GOAL OF THE EXERCISE »
Transcribe every entry word for word, leaving out all images.

══ INPUT FOR THIS TASK

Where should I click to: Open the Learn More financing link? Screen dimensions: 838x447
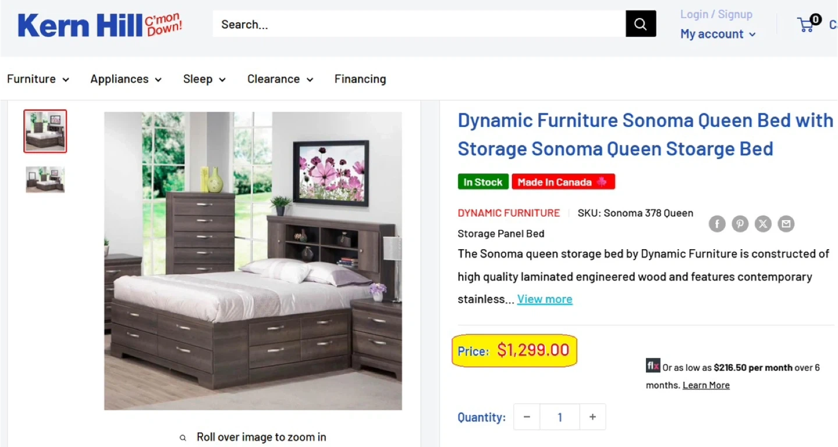pyautogui.click(x=706, y=385)
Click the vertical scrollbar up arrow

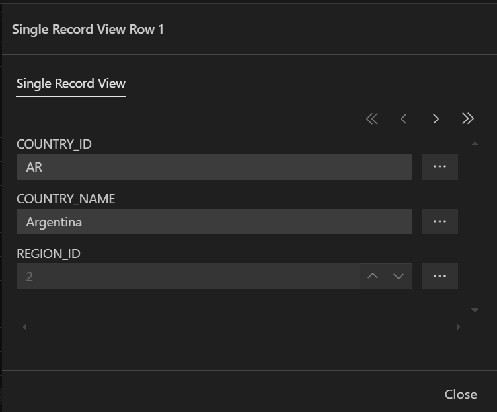coord(475,143)
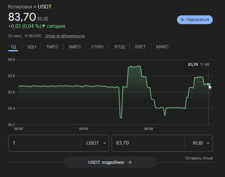Select the МАКС. time range tab
Screen dimensions: 225x177
(x=163, y=47)
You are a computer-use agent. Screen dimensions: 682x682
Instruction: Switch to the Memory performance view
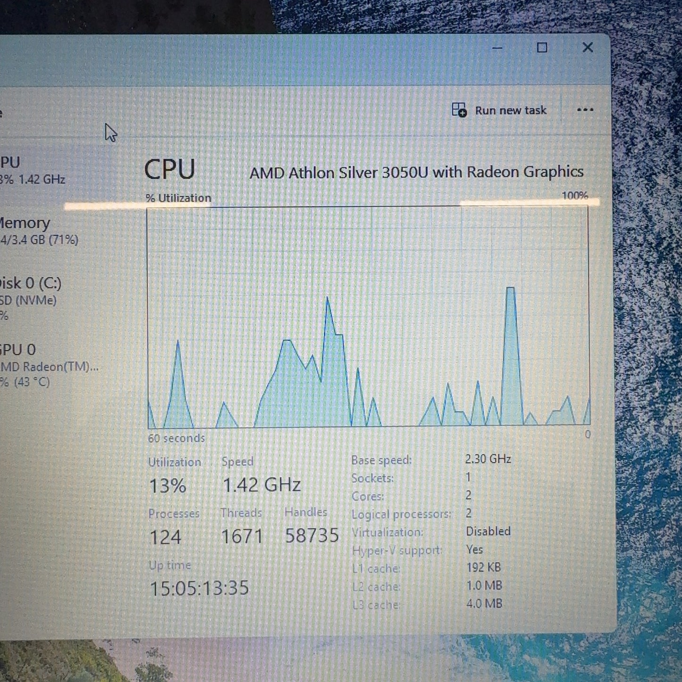(38, 231)
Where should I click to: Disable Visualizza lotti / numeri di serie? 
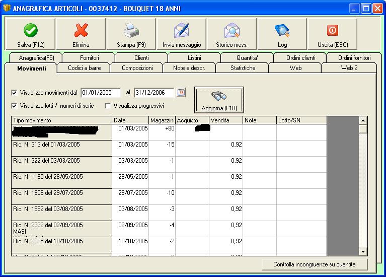(x=14, y=106)
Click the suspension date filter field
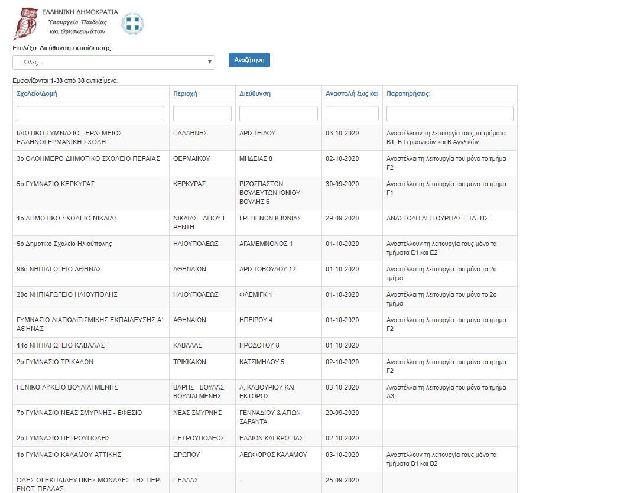Image resolution: width=627 pixels, height=493 pixels. click(x=352, y=113)
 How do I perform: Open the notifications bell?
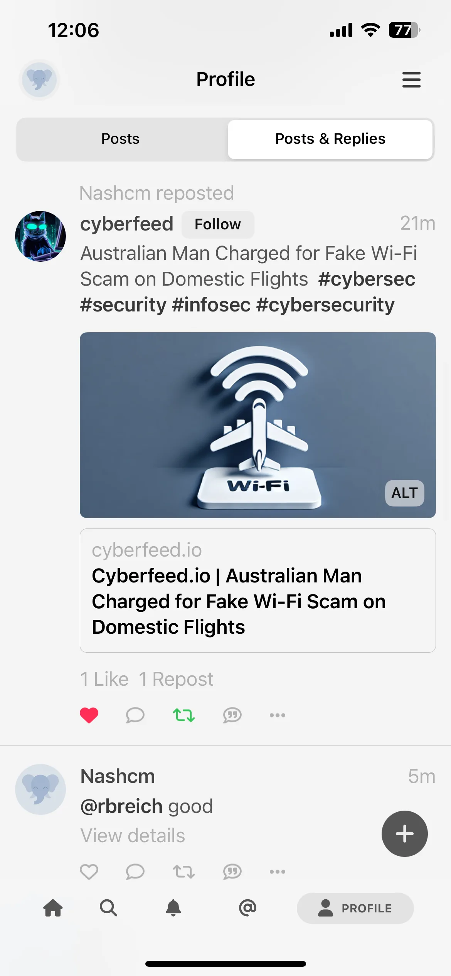coord(173,908)
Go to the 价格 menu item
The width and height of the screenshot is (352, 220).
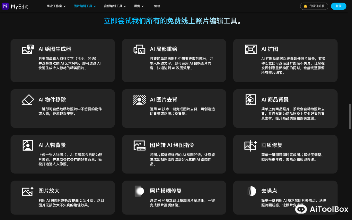pos(157,6)
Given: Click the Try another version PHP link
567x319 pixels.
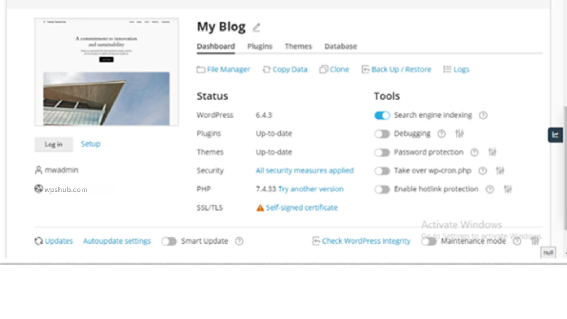Looking at the screenshot, I should tap(311, 189).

════

ANSWER BOX »
Where should I click to: Open the Learn More financing link? Screen dimensions: 838x447
pyautogui.click(x=706, y=385)
Click the vertical scrollbar up arrow

coord(475,143)
Select the МАКС. time range tab
Screen dimensions: 225x177
(x=163, y=47)
You are a computer-use agent. Screen dimensions: 682x682
Instruction: Switch to the Memory performance view
(38, 231)
Where should I click to: Disable Visualizza lotti / numeri di serie? 
(x=14, y=106)
Click the suspension date filter field
Image resolution: width=627 pixels, height=493 pixels. click(x=352, y=113)
 How do I perform: Open the notifications bell?
coord(173,908)
Go to the 价格 menu item
The width and height of the screenshot is (352, 220).
pos(157,6)
Given: Click the Try another version PHP link
567x319 pixels.
Looking at the screenshot, I should tap(311, 189).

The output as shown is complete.